__Selected passage__
Segment Open
Crockett argues in his brief that Bartholomew's execution of a general release of claims against him and the State of Illinois bars this suit. We note that the understanding of the parties was that the release concerned only the claims for property damage. Nevertheless, Crockett raised the issue of the release as a defense. The record shows, however, that on February 22, 1983, Crockett withdrew the issue of the release from consideration by the court and the release is therefore not an issue in this appeal.

• 7 Lastly, Bartholomew argues that the court erred in dismissing her legal malpractice claim against her former attorneys and in ordering summary judgment in the attorneys' favor.

A motion for summary judgment will be granted if the pleadings depositions and admissions on file together with affidavits, if any, show that there is no genuine issue as to any material fact and that the moving party is entitled to judgment as a matter of law. (Federal Deposit Insurance Corp. v. Maris (1984), 121 Ill. App.3d 894, 460 N.E.2d 367.) We believe the attorneys' right to summary judgment is clear and free from doubt. Tunk v. Village of Willow Springs (1983), 120 Ill. App.3d 800, 458 N.E.2d 1132.

• 8 In order to state a cause of action for legal malpractice, the plaintiff must plead the existence of an attorney/client relationship; a duty arising from that relationship; a breach of that duty; causation and actual damages. Cook v. Gould (1982), 109 Ill. App.3d 311, 440 N.E.2d 448; Chicago Red Top Cab Association, Inc. v. Gaines (1977), 49 Ill. App.3d 332, 364 N.E.2d 328; Trustees of Schools v. Schroeder (1971), 2 Ill. App.3d 1009, 278 N.E.2d 431.

• 9 Since damage is an element of a professional malpractice claim that is not presumed, Bartholomew bears the burden of pleading and proving that damages resulted. This burden entails establishing that "but for" the attorneys' negligence, the client would have successfully defended or prosecuted the underlying suit. Zych v. Jones (1980), 84 Ill. App.3d 647, 406 N.E.2d 70; Miller v. Schultz (1977), 53 Ill. App.3d 721, 368 N.E.2d 1141.

We agree that Bartholomew's claim against the Board for personal injuries is precluded because of her former attorneys' failure to file timely statutory notice of claim. However, this failure did not deprive Bartholomew of a cause of action for her personal injuries against Crockett. As we have held in this appeal, she has a valid cause of action against him for her personal injuries.

Since it is yet to be determined (by the trial court in her revived claim) whether Bartholomew may recover against Crockett, it is impossible to ascertain whether the attorneys' negligent conduct resulted in actual damages to her. Bartholomew will have sustained actual damages for a cause of action in legal malpractice only after she fails to recover or fails to fully recover on her personal injury claim against Crockett or if the release defense, which is not before us, is ultimately sustained.

• 10, 11 On this basis, Bartholomew, in her complaint, failed to meet her burden of pleading sufficient facts showing that damages resulted from the attorneys' failure to file timely the statutory notice of claim for personal injuries against the Board of Trustees of the University of Illinois. (Zych v. Jones (1980), 84 Ill. App.3d 647.) Without the element of actual damages, Bartholomew's cause of action for legal malpractice has not yet accrued and is therefore nonexistent. (Trustees of Schools v. Schroeder (1971), 2 Ill. App.3d 1009.) Accordingly, we hold that the court below properly found that Bartholomew failed to show that she suffered any damages as a result of the attorneys' conduct and summary judgment for the attorneys was properly granted.

For the aforementioned reasons, we reverse the summary judgment entered for defendant in count I and remand; and we affirm the summary judgment entered for defendants in count II.

Reversed and remanded in part and affirmed in part.

McGILLICUDDY and RIZZI, JJ., concur.
Segment Closed
[Stored records]
Segment Open
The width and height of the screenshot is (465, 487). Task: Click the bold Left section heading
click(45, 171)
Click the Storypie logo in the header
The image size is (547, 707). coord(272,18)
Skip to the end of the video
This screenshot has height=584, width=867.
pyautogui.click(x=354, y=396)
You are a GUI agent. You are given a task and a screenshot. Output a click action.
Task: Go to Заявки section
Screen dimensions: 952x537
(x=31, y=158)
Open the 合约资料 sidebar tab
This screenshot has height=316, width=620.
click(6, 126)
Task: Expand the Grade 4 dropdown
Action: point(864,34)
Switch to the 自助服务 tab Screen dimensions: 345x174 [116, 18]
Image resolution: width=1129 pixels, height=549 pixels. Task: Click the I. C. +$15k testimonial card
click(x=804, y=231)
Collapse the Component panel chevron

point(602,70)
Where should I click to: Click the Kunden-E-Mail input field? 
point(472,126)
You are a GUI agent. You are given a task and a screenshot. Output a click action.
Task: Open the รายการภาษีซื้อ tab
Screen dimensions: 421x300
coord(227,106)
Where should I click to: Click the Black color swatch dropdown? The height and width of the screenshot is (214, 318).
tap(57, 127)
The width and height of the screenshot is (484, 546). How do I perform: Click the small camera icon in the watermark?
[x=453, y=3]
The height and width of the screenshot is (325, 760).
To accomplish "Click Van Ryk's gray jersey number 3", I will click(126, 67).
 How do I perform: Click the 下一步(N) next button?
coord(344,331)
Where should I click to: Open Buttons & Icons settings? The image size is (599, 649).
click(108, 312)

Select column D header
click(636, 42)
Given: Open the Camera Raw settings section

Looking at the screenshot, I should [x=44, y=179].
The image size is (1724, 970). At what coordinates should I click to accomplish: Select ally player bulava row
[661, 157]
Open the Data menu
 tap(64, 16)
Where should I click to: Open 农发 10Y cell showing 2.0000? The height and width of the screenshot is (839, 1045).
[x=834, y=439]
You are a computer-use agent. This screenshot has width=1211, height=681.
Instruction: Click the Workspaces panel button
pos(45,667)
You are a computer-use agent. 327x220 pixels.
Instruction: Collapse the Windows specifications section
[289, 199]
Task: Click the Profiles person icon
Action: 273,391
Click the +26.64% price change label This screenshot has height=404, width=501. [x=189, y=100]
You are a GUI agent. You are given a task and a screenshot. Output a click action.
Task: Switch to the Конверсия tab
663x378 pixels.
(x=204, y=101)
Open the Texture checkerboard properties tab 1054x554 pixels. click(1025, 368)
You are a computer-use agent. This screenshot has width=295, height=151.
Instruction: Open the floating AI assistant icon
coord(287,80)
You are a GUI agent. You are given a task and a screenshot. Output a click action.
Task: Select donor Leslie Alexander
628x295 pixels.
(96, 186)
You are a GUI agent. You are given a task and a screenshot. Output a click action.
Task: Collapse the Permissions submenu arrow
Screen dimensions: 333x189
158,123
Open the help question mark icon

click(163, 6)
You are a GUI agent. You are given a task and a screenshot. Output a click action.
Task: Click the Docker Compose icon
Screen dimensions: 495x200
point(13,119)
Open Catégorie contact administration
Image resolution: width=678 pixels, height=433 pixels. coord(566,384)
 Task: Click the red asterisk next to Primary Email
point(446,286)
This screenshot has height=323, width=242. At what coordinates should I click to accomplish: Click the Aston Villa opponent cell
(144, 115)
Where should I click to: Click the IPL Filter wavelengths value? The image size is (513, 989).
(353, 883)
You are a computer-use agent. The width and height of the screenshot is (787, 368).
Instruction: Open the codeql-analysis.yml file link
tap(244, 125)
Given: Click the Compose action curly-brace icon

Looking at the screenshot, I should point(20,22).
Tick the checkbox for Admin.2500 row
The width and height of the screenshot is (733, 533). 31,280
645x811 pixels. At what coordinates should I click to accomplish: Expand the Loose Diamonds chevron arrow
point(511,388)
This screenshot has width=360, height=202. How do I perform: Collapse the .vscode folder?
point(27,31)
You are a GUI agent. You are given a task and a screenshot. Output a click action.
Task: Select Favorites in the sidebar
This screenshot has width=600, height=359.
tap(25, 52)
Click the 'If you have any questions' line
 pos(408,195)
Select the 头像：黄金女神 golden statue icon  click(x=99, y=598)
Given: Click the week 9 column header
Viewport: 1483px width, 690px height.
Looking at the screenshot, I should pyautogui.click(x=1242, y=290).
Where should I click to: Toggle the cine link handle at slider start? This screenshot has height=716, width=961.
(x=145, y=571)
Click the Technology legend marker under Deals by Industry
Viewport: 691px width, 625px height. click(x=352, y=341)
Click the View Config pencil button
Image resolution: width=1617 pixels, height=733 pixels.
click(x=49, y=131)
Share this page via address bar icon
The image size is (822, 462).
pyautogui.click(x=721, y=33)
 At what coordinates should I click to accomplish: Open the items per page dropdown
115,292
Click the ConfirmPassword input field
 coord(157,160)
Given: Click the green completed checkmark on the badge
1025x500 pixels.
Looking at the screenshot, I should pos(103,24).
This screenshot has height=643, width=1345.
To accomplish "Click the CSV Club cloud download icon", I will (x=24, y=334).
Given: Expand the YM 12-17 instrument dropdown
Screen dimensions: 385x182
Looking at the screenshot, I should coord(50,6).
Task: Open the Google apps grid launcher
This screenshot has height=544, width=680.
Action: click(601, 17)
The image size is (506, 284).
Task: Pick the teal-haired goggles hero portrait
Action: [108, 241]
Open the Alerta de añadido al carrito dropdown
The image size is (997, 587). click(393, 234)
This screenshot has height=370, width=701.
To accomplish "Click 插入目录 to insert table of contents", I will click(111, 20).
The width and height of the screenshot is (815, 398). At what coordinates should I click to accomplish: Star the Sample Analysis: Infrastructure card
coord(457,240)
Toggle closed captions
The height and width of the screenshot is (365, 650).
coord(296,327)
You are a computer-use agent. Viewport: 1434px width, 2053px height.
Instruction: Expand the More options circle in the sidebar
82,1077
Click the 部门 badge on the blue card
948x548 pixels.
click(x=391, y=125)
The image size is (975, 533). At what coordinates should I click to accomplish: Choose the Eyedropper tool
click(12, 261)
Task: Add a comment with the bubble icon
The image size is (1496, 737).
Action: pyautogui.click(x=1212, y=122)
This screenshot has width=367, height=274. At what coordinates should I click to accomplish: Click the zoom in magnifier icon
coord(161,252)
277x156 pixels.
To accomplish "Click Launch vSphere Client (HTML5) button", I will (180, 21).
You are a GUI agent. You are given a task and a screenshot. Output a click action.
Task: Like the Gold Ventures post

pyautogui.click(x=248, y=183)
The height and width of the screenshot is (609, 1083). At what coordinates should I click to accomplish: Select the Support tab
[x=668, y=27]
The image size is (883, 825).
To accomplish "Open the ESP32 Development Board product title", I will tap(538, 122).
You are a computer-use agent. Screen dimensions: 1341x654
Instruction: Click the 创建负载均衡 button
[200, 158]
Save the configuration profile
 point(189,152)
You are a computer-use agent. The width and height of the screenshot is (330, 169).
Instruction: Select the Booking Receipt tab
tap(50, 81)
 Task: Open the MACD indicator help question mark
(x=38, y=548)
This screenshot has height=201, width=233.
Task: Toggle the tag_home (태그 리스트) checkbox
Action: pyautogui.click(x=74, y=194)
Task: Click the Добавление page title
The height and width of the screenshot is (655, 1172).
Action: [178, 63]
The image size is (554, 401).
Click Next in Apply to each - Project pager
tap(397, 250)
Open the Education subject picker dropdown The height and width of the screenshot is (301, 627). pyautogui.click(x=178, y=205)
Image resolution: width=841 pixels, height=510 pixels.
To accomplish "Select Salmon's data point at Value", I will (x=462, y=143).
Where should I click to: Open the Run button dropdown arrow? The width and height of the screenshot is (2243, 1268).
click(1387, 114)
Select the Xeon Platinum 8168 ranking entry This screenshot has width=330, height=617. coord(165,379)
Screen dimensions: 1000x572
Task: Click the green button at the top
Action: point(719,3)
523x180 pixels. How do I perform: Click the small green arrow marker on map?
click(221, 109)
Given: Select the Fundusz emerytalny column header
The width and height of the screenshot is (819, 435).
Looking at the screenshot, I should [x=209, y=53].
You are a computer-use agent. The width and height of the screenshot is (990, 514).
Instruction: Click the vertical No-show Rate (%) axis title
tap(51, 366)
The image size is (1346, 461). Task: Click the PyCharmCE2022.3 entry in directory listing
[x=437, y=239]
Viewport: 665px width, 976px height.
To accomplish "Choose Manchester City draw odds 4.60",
Segment Closed
__Prompt A__
According to the court opinion above, what elements must a plaintiff plead to state a cause of action for legal malpractice? List each one.
__Prompt B__
Transcribe the stretch of the court opinion from "For the aforementioned" through "RIZZI, JJ., concur.".

__Answer section A__
- The existence of an attorney/client relationship
- A duty arising from that relationship
- A breach of that duty
- Causation
- Actual damages

__Answer section B__
For the aforementioned reasons, we reverse the summary judgment entered for defendant in count I and remand; and we affirm the summary judgment entered for defendants in count II.

Reversed and remanded in part and affirmed in part.

McGILLICUDDY and RIZZI, JJ., concur.